Nein, die haben wir nicht. Es ist aber selbstverständlich, dass wir über bestimmte Dinge außerhalb der JVA nicht reden.
Gibt es bei Ihrer ehrenamtlichen Arbeit auch Berührungsängste?
Anfänglich ist es natürlich erstmal ein Abtasten. Aber mit zunehmendem Kennenlernen wird das Verhältnis vertrauter. Zum Schluss haben wir den Gefangenen völlig in unser Familienleben integriert.
Dass heißt, er war auch bei ihnen Zuhause?
Ja. Wir haben ihn nicht nur in der JVA besucht, sondern auch in der Zeit der Haftlockerung, als Freigänger und nach seiner Entlassung betreut.
Wie geht das vor sich?
Wenn der Gefangene Haftlockerung bekommt, kann er die JVA anfangs in Begleitung eines Bediensteten verlassen, später auch alleine. Auf seinen Antrag zum Freigang muss er vermerken, was er unternehmen will. Im Freigängerhaus gibt es auch einmal im Monat für zwei Tage Urlaub. In dieser Zeit hat der Gefangene bei uns gewohnt und wir haben mit ihm etwas unternommen.
Kann es dabei zu Problemen kommen?
Persönlich hatten wir bisher keine Schwierigkeiten. Für die Gefangenen ist der Freigang aber oft eine große Umstellung, vor allem, wenn sie lange in Haft waren. Sie müssen sich erst wieder an das öffentliche Leben gewöhnen. Dabei müssen sie vieles, das für uns ganz normal ist, erst lernen. Das beginnt schon damit, dass man den Einkaufskorb nur in den Markt mitnehmen kann, wenn man einen Chip reinsteckt. Manch einer war anfangs so geschockt von der Fülle des Lebens, dass er freiwillig vor Ablauf des Freigangs in die JVA zurückgekehrt ist, weil es ihm draußen zu laut und zu hektisch war.
Wie lange halten Sie Kontakt zu dem Gefangenen?

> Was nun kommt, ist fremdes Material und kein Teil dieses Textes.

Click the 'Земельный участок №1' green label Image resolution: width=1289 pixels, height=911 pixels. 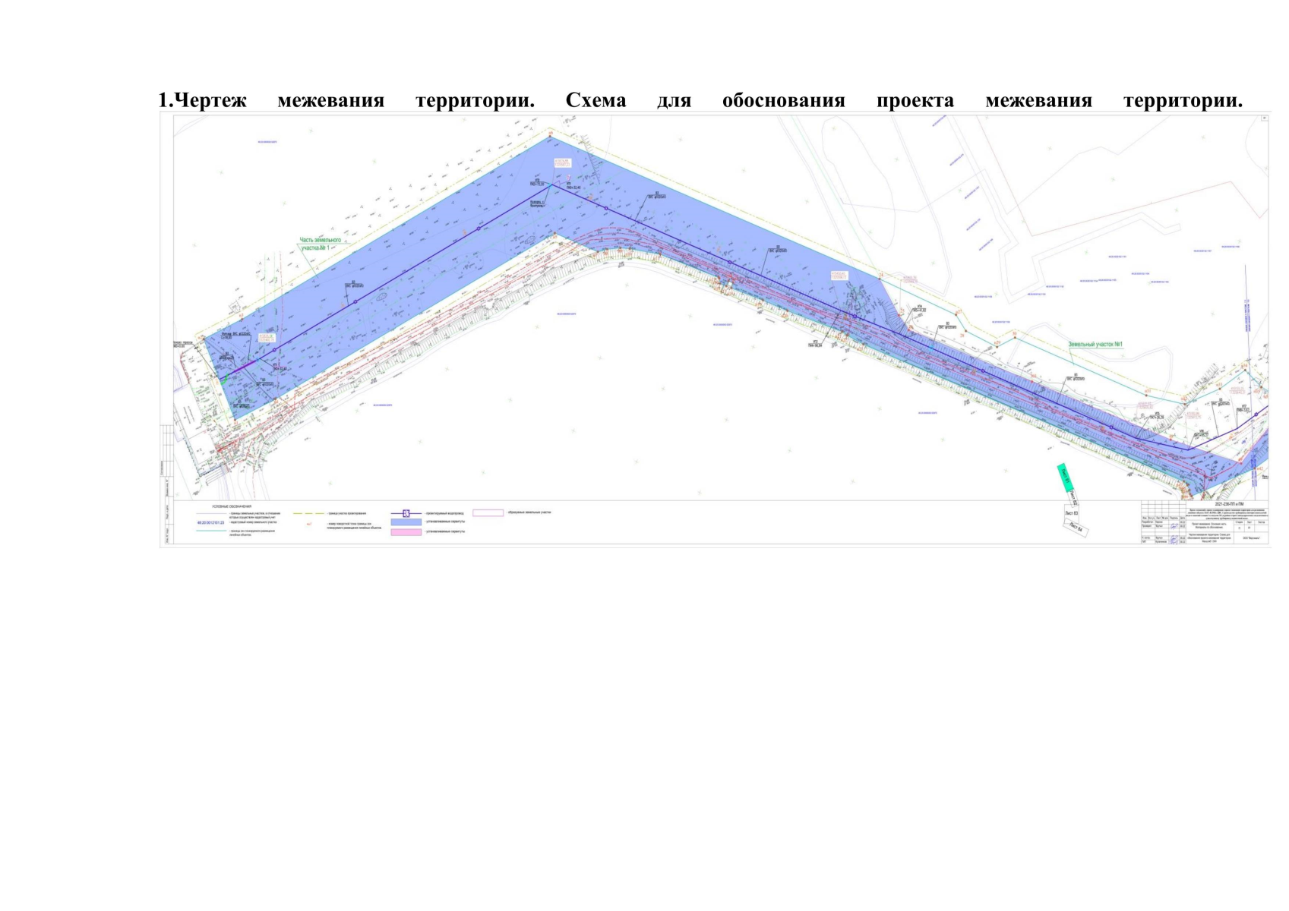pos(1095,345)
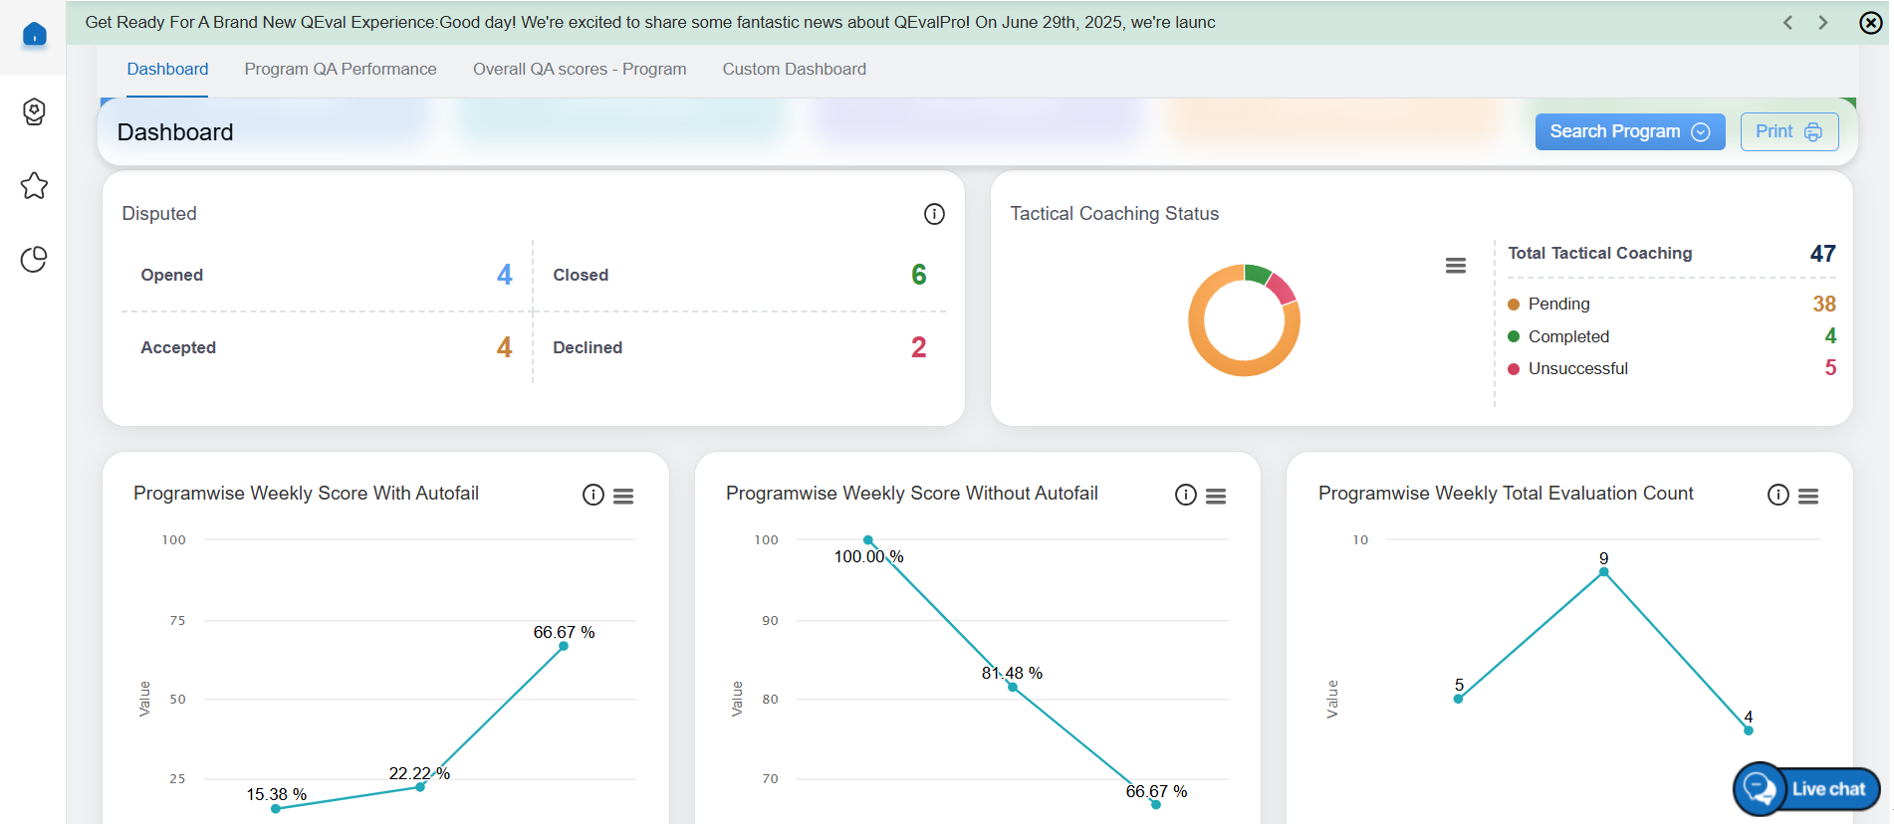Switch to Program QA Performance tab
The width and height of the screenshot is (1894, 824).
tap(340, 70)
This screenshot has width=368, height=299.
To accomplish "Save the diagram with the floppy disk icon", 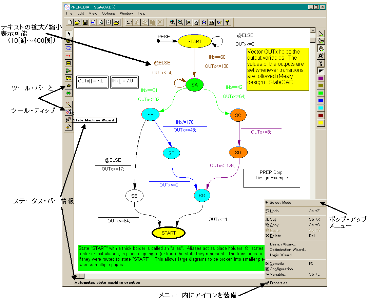I will (x=85, y=22).
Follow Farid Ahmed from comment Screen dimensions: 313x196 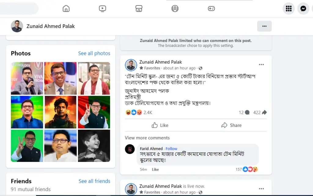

Bis heute. Wir haben ihn auch bei der Entlassung begleitet. Dabei ist eine intensive Arbeit nötig, denn auf ihn kommen völlig ungewohnte Dinge zu. Das sind zum Beispiel die Suche nach einer Wohnung und einer Arbeit, die Einrichtung der Wohnung und die Eröffnung eines Kontos. Bei einigen Dingen hat er auch große Unterstützung von der evangelischen Kirchgemeinde bekommen.
Wohin können sich Interessierte wenden, die sich ebenfalls für Gefangene engagieren möchten?
Sie können sich an der Pforte der JVA melden. Eine Sozialarbeiterin vermittelt dann die Kontakte.